NCPA - National Center for Policy Analysis

Multiple Chemical Sensitivity Frivolities

December 27, 1995

The medical community says it doesn't exist, but those who claim to suffer from "Multiple Chemical Sensitivity" (MCS) syndrome are out to obtain unlimited control over how people wash their clothes, fix their hair and scent their persons.

This small but dedicated band claims that scented products are damaging to public health and should be banned. But one expert says that the whole thing is no more than "a name in search of a disease." And the American Medical Association's Council of Scientific Affairs concluded in 1992 that MCS "should not be considered a recognized clinical syndrome."

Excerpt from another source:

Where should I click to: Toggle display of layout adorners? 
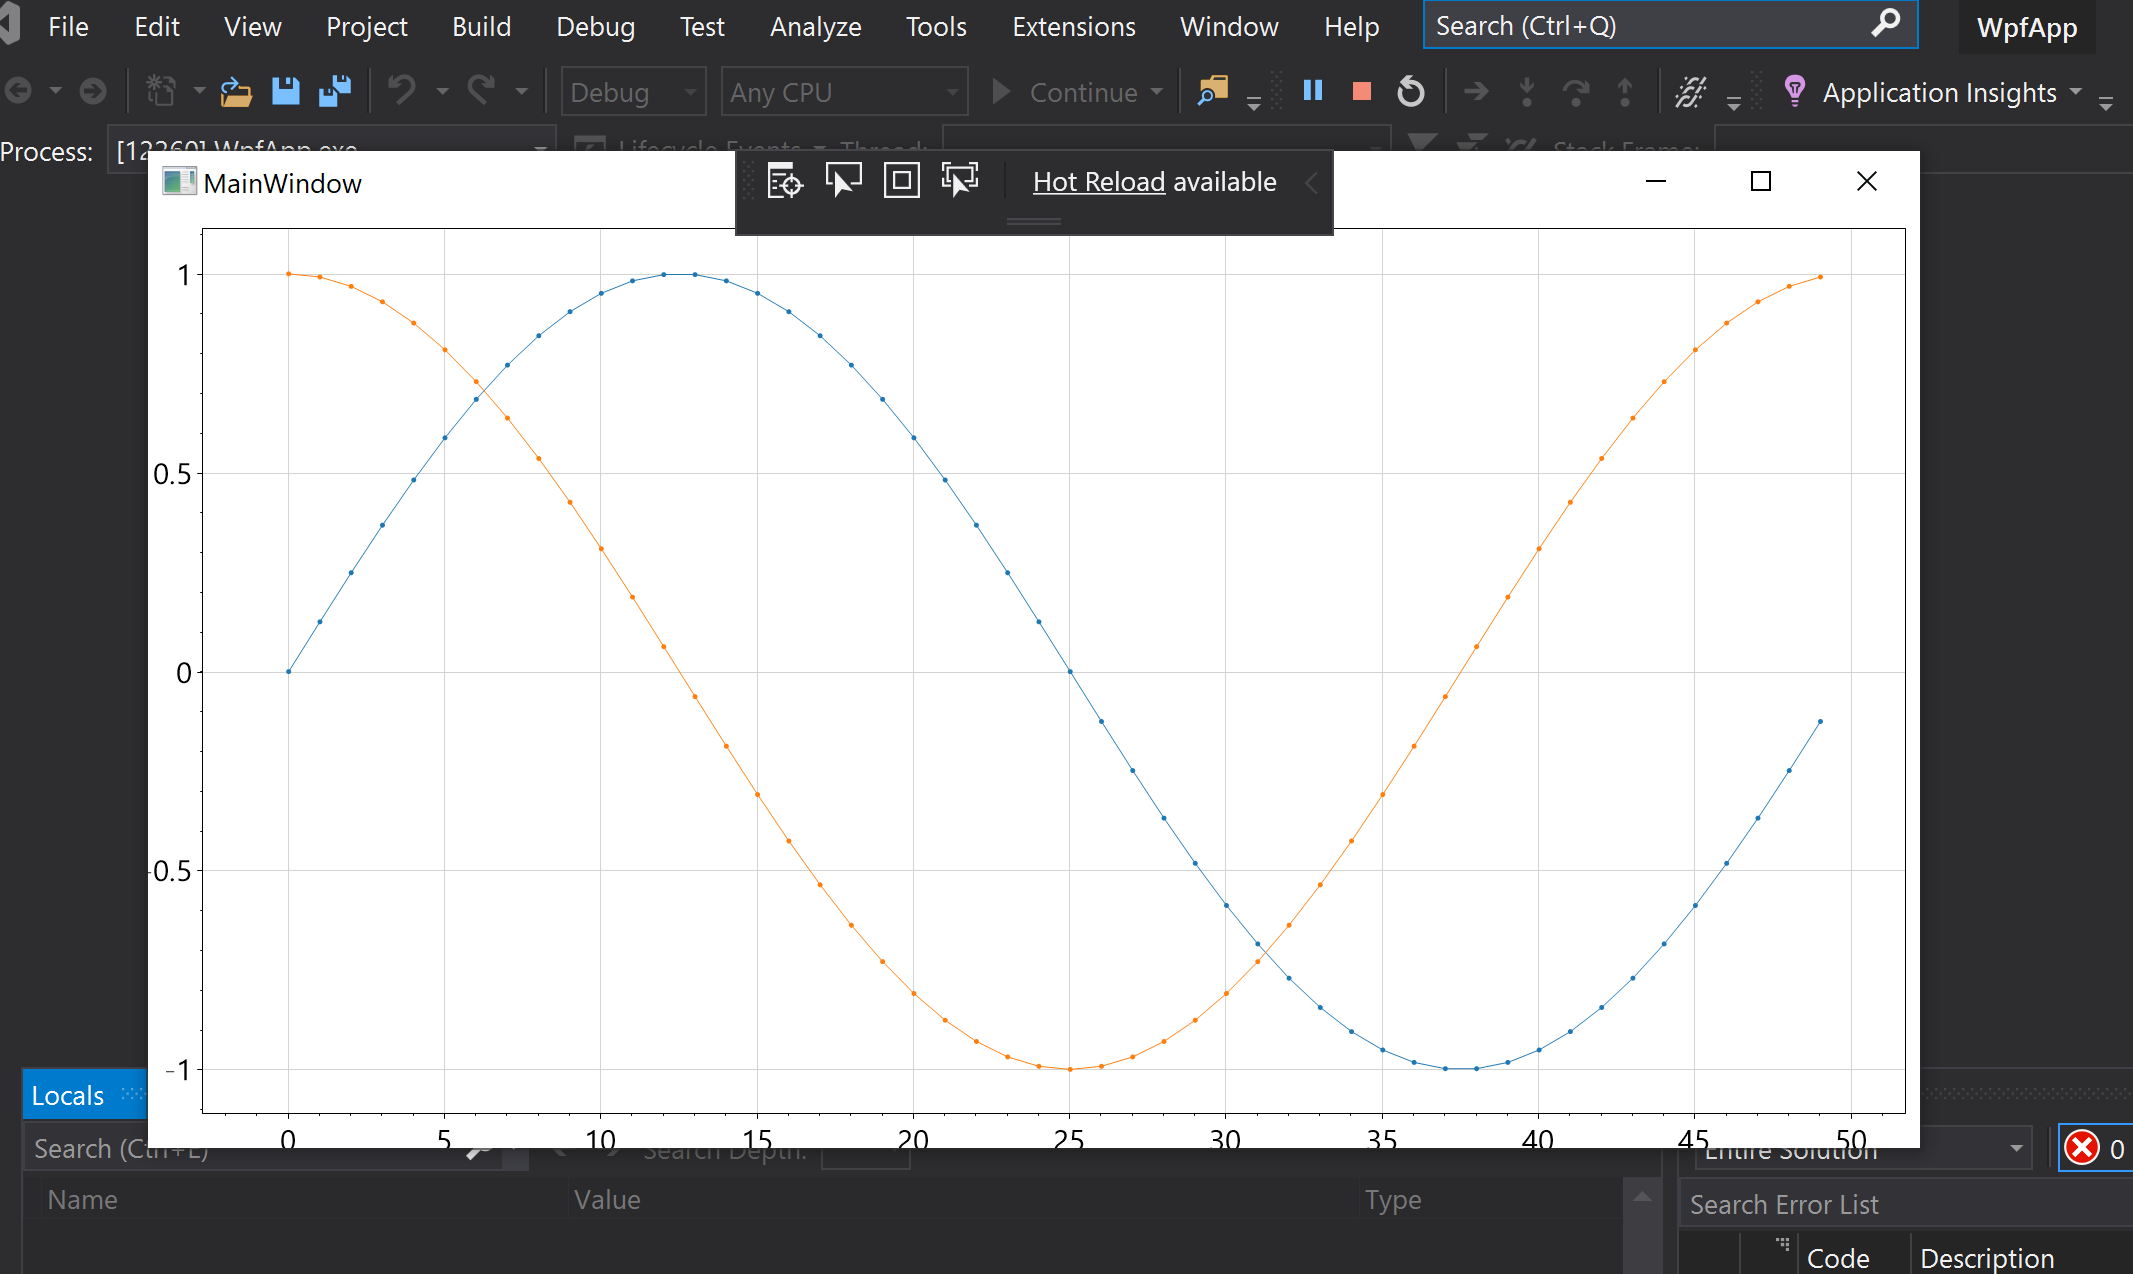(x=901, y=181)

Yet MCS activists are busy mounting their campaign against fragrances of any kind:

  • A group calling itself The Human Ecology Action League has proclaimed that "perfume is going to be the tobacco smoke of tomorrow."
  • An activist for another group claims that perfume causes brain damage and anyone so scented should be banned from theaters.
  • Others have claimed they were traumatized and severely injured by perfume and other scents.

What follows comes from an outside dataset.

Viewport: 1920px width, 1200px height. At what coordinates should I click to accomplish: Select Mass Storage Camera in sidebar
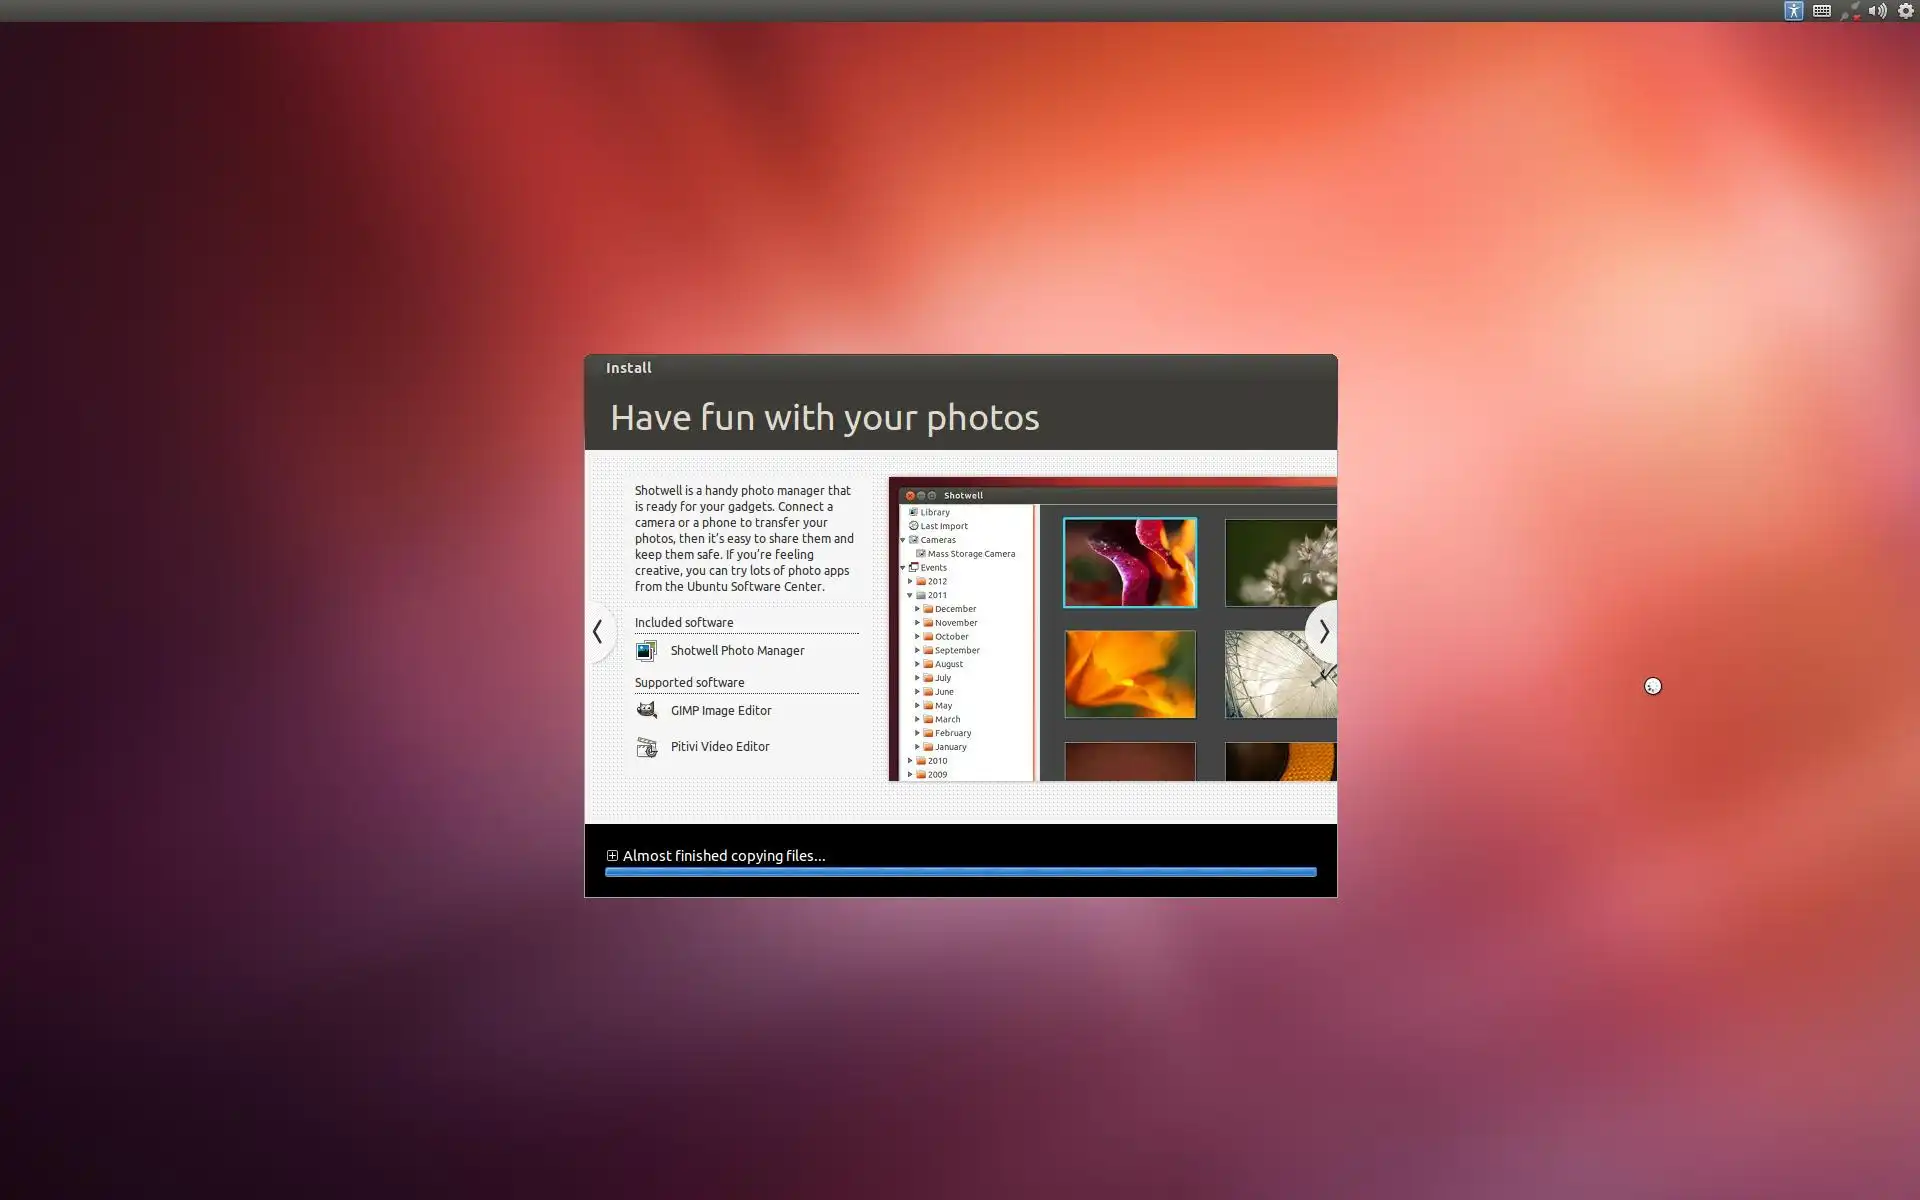coord(970,554)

The MCS bandwagon is propelled in part by the vague guidelines of the Americans with Disabilities Act of 1990. Although other federal agencies have yet to take official notice of MCS, the Department of Housing and Urban Development has done so.

  • It tossed a $1.2 million grant to Marin County, California, to build an Ecology House for syndrome sufferers.
  • Although the builder spent nearly $10,000 extra per apartment on hypoallergenic building materials, two-thirds of the residents claimed to be worse off in their so-called chemical-free apartments than in their previous dwellings.
  • One critic suggested that these residents may have some kind of anxiety disorder which the government was treating by feeding their misperceptions.
  • HUD is also subsidizing the monthly rent of the residents and justifying it by noting that even if the residents' illnesses are only psychological, the victims are still eligible for assistance.

On other fronts, a woman in southern California obtained a $70,000 settlement from a perfume company after a co-worker refused to stop wearing perfume. She has now filed another lawsuit after being exposed to new carpet. Lawyers are holding workshops to advise MCS complainants on how to blanket their communities with lawsuit threats.

Some critics have noted that one of the more common complaints of MCS sufferers is "brain fog."